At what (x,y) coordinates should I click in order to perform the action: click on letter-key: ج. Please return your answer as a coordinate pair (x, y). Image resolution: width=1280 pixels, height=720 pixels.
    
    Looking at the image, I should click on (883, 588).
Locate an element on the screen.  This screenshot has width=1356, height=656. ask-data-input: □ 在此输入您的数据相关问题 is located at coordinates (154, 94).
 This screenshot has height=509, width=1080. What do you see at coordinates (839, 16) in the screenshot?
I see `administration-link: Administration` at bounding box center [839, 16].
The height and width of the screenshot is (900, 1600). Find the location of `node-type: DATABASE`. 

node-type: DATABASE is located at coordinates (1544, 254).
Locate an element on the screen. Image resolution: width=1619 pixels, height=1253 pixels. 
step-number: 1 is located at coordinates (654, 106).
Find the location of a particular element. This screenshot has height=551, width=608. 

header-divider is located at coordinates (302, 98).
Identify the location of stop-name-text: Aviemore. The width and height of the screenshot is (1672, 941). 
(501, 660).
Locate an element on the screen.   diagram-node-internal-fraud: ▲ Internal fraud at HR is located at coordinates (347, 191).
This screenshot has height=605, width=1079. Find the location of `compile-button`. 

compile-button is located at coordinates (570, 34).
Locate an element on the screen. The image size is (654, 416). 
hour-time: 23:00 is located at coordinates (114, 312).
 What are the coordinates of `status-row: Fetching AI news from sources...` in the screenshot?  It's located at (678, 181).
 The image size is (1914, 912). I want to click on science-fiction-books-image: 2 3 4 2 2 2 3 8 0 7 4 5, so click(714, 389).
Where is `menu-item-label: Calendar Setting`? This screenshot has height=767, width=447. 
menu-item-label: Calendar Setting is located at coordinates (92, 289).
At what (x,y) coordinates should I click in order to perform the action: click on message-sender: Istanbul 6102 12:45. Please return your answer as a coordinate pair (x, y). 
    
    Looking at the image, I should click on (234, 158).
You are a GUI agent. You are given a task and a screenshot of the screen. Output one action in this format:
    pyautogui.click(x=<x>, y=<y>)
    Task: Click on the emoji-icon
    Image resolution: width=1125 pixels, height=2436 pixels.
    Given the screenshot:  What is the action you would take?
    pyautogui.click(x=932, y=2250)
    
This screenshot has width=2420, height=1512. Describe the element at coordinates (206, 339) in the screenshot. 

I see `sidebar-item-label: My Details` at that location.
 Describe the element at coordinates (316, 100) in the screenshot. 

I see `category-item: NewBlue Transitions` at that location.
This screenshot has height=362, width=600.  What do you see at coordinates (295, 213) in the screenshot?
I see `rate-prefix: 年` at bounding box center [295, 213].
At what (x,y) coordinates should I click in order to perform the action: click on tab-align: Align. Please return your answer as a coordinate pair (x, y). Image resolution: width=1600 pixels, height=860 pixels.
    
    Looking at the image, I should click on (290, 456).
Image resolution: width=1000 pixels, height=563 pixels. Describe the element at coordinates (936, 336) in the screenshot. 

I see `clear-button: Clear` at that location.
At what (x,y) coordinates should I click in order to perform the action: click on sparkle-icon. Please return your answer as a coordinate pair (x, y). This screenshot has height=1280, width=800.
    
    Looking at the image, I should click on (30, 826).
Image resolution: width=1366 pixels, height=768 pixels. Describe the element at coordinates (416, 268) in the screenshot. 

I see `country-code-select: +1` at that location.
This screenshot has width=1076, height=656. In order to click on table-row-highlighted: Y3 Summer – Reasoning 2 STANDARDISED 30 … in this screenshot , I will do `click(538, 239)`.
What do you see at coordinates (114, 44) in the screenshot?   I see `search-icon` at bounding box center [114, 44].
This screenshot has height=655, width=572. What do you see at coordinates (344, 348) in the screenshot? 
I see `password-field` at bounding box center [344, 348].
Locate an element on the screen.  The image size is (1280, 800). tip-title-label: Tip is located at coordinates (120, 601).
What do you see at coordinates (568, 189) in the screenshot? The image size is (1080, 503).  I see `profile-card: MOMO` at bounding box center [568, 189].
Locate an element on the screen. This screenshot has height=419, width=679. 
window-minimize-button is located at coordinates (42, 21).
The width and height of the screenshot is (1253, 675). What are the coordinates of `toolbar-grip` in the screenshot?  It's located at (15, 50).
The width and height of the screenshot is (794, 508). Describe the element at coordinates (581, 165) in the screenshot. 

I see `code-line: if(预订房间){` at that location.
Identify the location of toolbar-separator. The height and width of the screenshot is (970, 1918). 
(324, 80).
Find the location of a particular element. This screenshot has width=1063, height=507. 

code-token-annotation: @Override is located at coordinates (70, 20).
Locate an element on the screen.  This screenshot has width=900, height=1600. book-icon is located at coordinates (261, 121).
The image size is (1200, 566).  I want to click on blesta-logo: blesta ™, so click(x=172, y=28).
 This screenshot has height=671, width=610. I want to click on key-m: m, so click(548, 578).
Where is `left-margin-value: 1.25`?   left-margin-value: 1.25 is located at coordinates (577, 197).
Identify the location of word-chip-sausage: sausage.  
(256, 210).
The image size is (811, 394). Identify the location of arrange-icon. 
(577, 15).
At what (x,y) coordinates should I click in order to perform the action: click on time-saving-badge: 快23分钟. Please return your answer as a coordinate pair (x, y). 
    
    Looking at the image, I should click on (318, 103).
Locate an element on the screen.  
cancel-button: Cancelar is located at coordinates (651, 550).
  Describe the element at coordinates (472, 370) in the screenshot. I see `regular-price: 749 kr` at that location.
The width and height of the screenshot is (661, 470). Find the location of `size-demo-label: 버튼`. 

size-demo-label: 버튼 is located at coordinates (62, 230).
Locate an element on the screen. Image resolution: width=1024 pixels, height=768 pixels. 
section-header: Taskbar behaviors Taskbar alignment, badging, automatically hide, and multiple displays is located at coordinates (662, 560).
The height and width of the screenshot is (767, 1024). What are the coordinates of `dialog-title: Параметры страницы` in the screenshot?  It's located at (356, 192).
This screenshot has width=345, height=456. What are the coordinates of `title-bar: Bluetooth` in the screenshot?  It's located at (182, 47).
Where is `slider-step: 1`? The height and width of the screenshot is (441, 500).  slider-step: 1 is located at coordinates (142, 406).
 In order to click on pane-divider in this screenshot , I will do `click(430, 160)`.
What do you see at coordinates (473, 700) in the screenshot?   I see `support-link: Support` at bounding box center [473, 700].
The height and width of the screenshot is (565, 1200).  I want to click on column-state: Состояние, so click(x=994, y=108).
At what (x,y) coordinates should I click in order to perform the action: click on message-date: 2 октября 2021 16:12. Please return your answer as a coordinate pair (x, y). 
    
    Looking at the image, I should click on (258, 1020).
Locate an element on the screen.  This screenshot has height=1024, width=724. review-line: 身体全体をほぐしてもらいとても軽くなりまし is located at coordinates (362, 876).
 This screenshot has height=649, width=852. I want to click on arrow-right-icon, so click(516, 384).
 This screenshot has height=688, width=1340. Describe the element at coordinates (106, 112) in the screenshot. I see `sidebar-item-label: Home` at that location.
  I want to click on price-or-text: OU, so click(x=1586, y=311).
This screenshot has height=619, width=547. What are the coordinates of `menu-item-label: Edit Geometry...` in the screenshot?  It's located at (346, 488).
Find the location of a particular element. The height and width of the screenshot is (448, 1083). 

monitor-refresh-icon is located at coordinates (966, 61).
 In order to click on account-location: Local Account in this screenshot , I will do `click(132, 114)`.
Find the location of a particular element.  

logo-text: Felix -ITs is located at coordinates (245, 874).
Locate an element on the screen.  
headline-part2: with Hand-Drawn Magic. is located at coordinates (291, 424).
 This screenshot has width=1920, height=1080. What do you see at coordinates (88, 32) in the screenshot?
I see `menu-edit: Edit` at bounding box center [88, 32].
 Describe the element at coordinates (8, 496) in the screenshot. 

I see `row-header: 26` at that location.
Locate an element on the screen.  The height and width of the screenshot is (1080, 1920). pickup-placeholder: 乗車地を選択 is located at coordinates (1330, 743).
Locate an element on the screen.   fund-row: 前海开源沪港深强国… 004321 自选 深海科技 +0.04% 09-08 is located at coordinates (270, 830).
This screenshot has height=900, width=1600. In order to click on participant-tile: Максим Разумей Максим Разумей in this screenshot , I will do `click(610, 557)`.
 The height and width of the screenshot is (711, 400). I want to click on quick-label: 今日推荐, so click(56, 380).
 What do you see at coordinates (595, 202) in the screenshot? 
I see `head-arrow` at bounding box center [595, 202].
──────────
▸ **Exercise goal**: Reproduce the material verbatim, starting with the line containing "In order to click on account-location: Local" and continuing through the line containing "coordinates (270, 830).", and output nothing else.

▸ **Your solution**:
 In order to click on account-location: Local Account in this screenshot , I will do `click(132, 114)`.
Find the location of a particular element.  

logo-text: Felix -ITs is located at coordinates (245, 874).
Locate an element on the screen.  
headline-part2: with Hand-Drawn Magic. is located at coordinates (291, 424).
 This screenshot has width=1920, height=1080. What do you see at coordinates (88, 32) in the screenshot?
I see `menu-edit: Edit` at bounding box center [88, 32].
 Describe the element at coordinates (8, 496) in the screenshot. 

I see `row-header: 26` at that location.
Locate an element on the screen.  The height and width of the screenshot is (1080, 1920). pickup-placeholder: 乗車地を選択 is located at coordinates (1330, 743).
Locate an element on the screen.   fund-row: 前海开源沪港深强国… 004321 自选 深海科技 +0.04% 09-08 is located at coordinates (270, 830).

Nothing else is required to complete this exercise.